⟨
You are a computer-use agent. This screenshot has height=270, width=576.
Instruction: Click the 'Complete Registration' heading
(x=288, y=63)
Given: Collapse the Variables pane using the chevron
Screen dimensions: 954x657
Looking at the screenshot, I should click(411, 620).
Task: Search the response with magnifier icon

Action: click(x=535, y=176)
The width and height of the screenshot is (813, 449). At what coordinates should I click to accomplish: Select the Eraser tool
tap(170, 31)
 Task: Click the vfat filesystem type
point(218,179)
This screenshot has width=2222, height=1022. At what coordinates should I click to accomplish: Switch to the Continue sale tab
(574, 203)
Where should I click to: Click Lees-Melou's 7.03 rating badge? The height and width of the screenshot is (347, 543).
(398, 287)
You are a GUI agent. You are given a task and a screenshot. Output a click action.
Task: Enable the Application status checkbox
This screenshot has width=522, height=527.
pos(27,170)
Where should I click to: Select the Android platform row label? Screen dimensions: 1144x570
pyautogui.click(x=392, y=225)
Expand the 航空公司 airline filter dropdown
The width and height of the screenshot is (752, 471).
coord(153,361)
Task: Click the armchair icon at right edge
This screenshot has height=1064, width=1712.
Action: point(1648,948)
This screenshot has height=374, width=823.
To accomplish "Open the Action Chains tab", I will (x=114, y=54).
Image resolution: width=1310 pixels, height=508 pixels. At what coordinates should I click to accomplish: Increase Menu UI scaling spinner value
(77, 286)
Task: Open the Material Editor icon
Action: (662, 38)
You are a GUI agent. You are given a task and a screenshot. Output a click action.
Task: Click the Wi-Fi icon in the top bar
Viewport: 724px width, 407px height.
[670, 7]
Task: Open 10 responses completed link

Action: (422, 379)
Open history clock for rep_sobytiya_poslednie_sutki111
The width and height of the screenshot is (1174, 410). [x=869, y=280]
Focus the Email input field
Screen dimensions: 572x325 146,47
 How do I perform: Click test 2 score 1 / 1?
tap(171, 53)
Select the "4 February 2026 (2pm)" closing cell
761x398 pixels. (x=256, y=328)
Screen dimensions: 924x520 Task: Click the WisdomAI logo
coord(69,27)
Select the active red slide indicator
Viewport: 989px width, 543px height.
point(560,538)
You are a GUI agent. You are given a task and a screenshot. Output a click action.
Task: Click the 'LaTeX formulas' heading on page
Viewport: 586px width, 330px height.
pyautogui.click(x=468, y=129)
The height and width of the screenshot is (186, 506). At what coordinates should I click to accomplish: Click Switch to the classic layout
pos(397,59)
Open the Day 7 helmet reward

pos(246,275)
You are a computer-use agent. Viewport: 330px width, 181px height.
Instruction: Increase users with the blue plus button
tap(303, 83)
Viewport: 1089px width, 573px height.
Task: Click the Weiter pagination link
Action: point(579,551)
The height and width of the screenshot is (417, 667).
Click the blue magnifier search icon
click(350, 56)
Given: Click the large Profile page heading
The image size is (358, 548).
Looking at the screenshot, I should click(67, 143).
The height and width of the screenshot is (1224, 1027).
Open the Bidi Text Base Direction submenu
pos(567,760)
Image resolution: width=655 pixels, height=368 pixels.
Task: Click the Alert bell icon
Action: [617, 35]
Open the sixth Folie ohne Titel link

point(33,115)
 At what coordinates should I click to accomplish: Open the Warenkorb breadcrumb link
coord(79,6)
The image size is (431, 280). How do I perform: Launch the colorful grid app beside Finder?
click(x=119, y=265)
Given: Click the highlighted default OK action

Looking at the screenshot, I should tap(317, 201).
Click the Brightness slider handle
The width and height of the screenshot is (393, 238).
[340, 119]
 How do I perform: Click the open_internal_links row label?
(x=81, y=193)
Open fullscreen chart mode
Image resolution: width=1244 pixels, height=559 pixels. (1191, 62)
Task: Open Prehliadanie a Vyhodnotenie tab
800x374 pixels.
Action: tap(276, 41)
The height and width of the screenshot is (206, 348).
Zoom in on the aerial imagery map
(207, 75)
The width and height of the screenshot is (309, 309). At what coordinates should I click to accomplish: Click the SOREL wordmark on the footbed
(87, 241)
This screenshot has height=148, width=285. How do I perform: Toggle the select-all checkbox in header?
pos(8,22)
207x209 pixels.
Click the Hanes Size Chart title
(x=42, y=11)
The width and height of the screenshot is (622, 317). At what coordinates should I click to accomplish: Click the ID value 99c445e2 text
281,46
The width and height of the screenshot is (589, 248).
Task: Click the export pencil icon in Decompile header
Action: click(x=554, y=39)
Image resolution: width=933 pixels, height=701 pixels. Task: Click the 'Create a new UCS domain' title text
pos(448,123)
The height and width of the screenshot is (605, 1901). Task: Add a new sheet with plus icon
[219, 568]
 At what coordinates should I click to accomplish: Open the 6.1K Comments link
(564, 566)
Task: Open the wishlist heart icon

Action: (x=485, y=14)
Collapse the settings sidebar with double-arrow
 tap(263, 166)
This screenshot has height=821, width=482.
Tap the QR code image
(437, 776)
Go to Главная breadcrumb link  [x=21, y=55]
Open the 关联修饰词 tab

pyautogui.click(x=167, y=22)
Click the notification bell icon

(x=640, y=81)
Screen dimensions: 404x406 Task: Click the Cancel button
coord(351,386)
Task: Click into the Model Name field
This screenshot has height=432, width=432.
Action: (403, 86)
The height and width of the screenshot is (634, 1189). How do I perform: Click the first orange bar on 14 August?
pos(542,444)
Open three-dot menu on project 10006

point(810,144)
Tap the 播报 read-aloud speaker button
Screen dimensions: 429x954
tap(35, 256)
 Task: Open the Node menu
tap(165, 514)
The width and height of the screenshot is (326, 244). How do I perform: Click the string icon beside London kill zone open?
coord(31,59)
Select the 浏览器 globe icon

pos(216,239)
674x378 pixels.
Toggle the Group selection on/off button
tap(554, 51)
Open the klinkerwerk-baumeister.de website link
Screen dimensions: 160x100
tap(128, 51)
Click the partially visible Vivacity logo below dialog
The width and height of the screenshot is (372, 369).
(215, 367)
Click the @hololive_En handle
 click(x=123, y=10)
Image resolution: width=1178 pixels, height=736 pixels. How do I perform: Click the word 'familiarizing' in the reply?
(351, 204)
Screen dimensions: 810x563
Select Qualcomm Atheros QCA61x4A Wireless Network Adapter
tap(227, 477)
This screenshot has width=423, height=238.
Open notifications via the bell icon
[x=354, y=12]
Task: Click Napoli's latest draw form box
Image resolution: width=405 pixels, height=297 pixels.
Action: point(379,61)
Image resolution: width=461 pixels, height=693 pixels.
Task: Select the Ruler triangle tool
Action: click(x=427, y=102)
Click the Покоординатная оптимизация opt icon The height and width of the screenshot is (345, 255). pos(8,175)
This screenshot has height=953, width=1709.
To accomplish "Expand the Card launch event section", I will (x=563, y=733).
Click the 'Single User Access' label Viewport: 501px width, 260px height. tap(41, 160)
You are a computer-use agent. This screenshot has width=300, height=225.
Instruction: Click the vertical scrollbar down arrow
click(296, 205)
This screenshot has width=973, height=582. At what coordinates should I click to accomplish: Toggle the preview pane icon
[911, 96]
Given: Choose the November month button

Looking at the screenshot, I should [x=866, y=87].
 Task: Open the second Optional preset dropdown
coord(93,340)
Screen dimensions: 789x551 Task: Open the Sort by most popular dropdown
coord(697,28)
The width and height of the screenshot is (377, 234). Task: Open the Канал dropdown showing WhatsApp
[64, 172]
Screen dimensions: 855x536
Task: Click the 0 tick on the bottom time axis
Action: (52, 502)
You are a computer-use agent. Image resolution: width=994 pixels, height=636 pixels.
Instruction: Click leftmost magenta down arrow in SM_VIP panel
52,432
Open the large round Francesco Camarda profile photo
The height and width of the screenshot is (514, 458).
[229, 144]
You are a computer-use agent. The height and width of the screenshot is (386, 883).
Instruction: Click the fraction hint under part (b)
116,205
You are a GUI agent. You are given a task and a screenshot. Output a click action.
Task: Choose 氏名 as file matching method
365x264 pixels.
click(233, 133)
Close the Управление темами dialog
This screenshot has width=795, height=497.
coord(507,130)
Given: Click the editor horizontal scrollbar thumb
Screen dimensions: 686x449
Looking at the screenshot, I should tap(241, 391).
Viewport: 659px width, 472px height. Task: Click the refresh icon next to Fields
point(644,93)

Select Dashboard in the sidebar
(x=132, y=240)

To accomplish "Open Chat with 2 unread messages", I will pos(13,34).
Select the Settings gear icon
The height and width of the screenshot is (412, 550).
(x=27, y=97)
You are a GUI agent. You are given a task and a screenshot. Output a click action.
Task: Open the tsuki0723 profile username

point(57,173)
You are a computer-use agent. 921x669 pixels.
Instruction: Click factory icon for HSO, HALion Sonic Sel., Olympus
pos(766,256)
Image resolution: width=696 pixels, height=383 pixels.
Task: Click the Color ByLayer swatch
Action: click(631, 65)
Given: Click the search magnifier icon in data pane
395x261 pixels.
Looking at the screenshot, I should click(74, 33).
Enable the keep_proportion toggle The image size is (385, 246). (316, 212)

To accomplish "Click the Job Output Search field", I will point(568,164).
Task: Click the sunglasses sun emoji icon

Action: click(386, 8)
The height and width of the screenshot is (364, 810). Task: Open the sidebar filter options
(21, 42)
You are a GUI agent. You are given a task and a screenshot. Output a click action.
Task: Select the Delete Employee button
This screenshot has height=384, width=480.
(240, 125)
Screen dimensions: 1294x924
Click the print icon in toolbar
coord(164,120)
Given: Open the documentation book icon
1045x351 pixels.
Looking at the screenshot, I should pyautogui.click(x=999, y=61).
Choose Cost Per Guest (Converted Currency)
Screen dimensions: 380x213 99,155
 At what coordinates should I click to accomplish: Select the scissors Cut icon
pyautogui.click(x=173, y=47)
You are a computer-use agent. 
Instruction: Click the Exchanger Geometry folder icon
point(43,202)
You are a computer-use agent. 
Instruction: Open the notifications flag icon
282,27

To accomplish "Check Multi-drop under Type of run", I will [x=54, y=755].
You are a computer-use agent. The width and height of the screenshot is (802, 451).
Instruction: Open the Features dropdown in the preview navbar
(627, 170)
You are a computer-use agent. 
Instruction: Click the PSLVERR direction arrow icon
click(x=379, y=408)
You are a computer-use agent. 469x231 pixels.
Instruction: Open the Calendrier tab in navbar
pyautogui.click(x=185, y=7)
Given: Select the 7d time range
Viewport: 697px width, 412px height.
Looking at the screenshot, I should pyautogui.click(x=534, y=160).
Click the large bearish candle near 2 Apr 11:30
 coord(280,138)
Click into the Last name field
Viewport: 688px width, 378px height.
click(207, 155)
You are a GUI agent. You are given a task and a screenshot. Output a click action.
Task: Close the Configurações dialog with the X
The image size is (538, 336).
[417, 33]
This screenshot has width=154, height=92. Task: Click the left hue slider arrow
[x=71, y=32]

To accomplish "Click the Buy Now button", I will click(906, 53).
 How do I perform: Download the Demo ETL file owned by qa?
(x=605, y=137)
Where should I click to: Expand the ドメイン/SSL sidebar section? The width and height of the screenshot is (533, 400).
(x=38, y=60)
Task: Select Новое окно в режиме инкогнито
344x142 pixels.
⟩
After locating the line with "Instruction: Click the vertical" in the material above, return it and each line after it exactly, ending at the line with "Enable the keep_proportion".

◆ **SOLUTION BELOW**:
Instruction: Click the vertical scrollbar down arrow
click(296, 205)
This screenshot has width=973, height=582. At what coordinates should I click to accomplish: Toggle the preview pane icon
[911, 96]
Given: Choose the November month button

Looking at the screenshot, I should [x=866, y=87].
 Task: Open the second Optional preset dropdown
coord(93,340)
Screen dimensions: 789x551 Task: Open the Sort by most popular dropdown
coord(697,28)
The width and height of the screenshot is (377, 234). Task: Open the Канал dropdown showing WhatsApp
[64, 172]
Screen dimensions: 855x536
Task: Click the 0 tick on the bottom time axis
Action: (52, 502)
You are a computer-use agent. Image resolution: width=994 pixels, height=636 pixels.
Instruction: Click leftmost magenta down arrow in SM_VIP panel
52,432
Open the large round Francesco Camarda profile photo
The height and width of the screenshot is (514, 458).
[229, 144]
You are a computer-use agent. The height and width of the screenshot is (386, 883).
Instruction: Click the fraction hint under part (b)
116,205
You are a GUI agent. You are given a task and a screenshot. Output a click action.
Task: Choose 氏名 as file matching method
365x264 pixels.
click(233, 133)
Close the Управление темами dialog
This screenshot has width=795, height=497.
coord(507,130)
Given: Click the editor horizontal scrollbar thumb
Screen dimensions: 686x449
Looking at the screenshot, I should tap(241, 391).
Viewport: 659px width, 472px height. Task: Click the refresh icon next to Fields
point(644,93)

Select Dashboard in the sidebar
(x=132, y=240)

To accomplish "Open Chat with 2 unread messages", I will pos(13,34).
Select the Settings gear icon
The height and width of the screenshot is (412, 550).
(x=27, y=97)
You are a GUI agent. You are given a task and a screenshot. Output a click action.
Task: Open the tsuki0723 profile username

point(57,173)
You are a computer-use agent. 921x669 pixels.
Instruction: Click factory icon for HSO, HALion Sonic Sel., Olympus
pos(766,256)
Image resolution: width=696 pixels, height=383 pixels.
Task: Click the Color ByLayer swatch
Action: click(631, 65)
Given: Click the search magnifier icon in data pane
395x261 pixels.
Looking at the screenshot, I should click(74, 33).
Enable the keep_proportion toggle The image size is (385, 246). (316, 212)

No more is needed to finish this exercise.